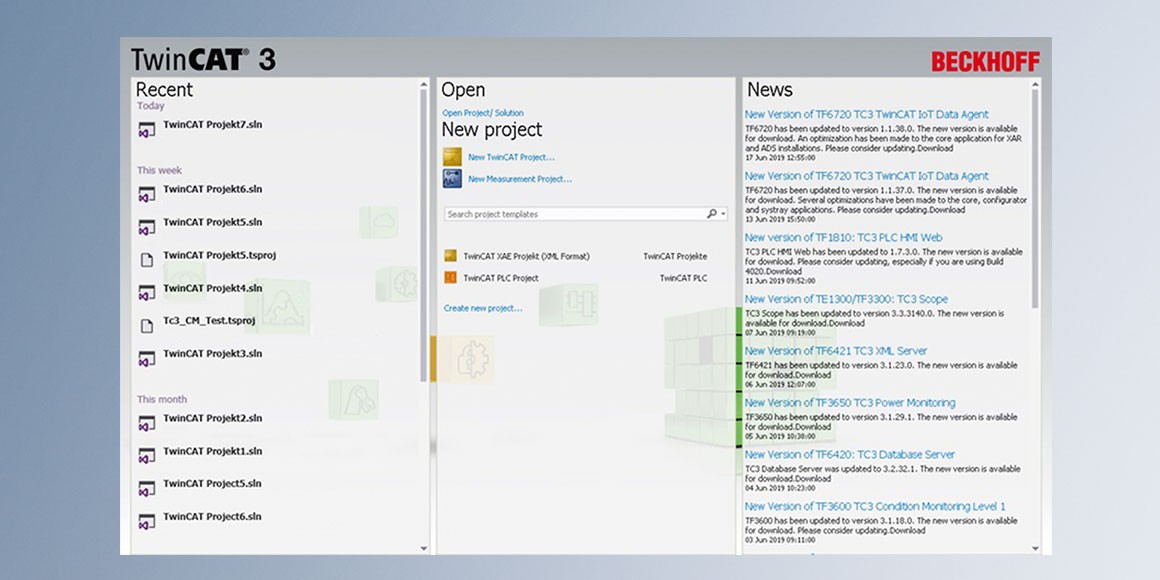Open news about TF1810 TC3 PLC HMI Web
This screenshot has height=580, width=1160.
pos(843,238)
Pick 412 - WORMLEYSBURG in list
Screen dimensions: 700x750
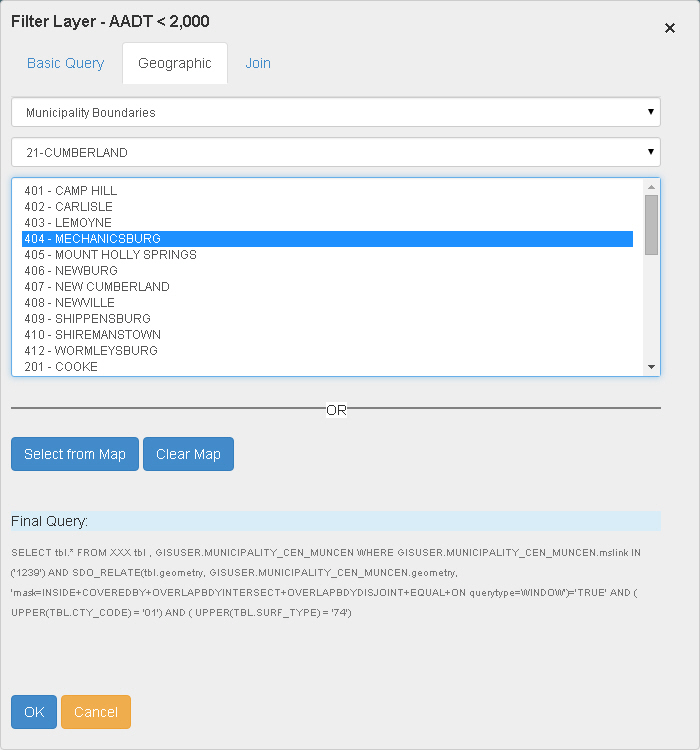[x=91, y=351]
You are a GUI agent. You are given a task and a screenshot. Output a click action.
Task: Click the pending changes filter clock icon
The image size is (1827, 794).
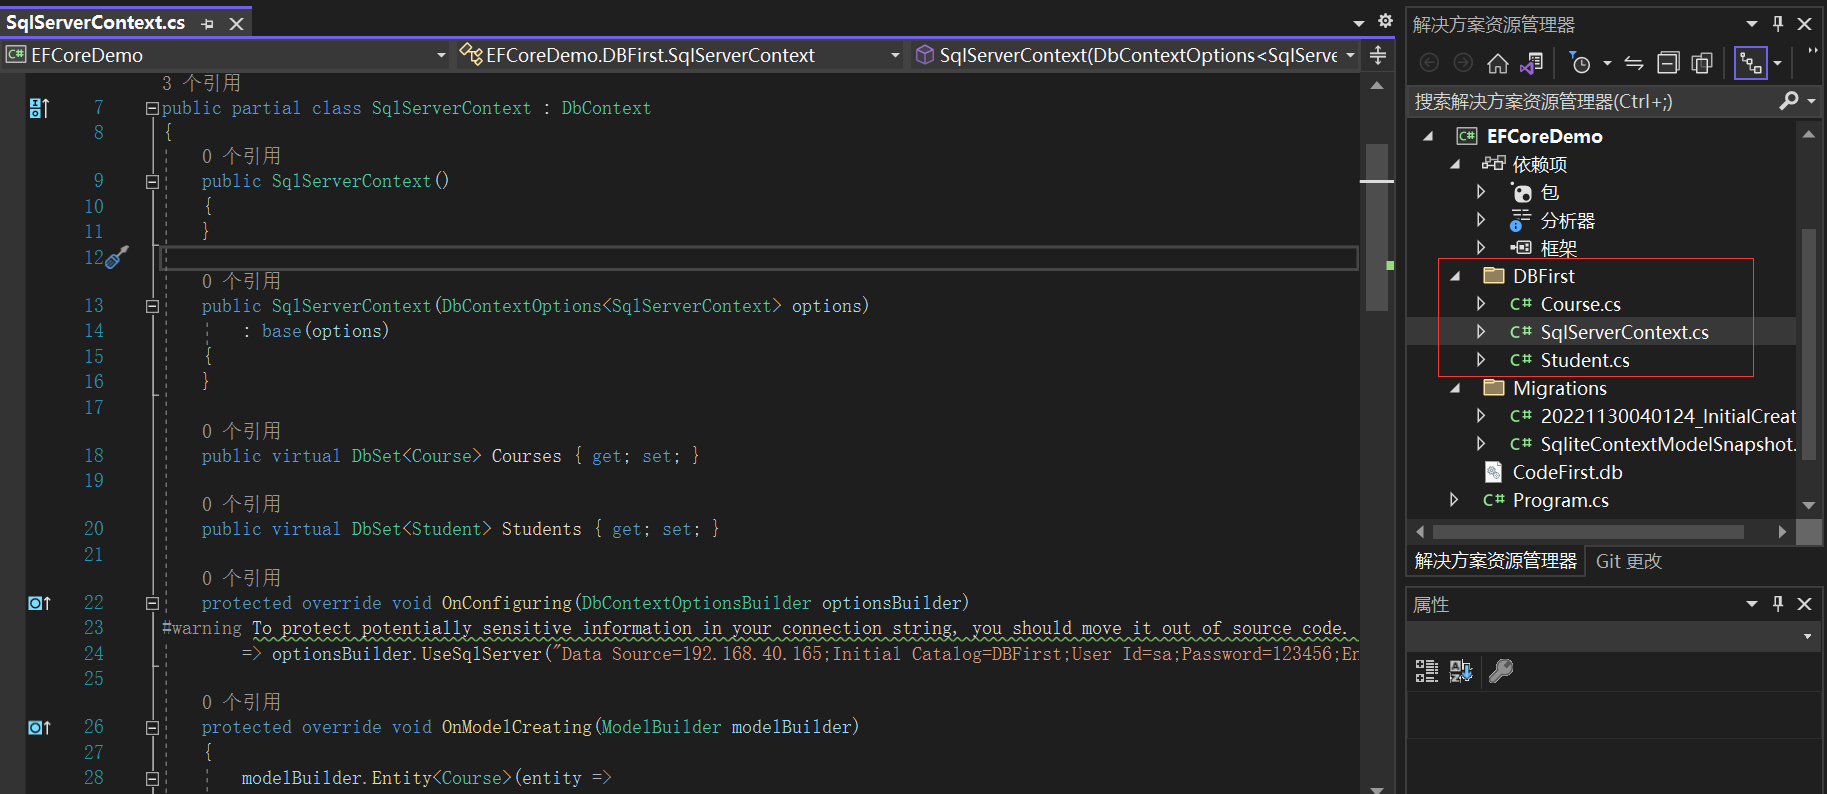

__________________________________________________

- _What you are asked to do_: Lines from the one holding "Pick 412 - WORMLEYSBURG in list" down to the last line of the entries above must be retyped exactly, inclusive of both, with no pictures and nothing else.

- _Output for this exercise_:
Pick 412 - WORMLEYSBURG in list
Screen dimensions: 700x750
[x=91, y=351]
You are a GUI agent. You are given a task and a screenshot. Output a click action.
Task: Click the pending changes filter clock icon
The image size is (1827, 794).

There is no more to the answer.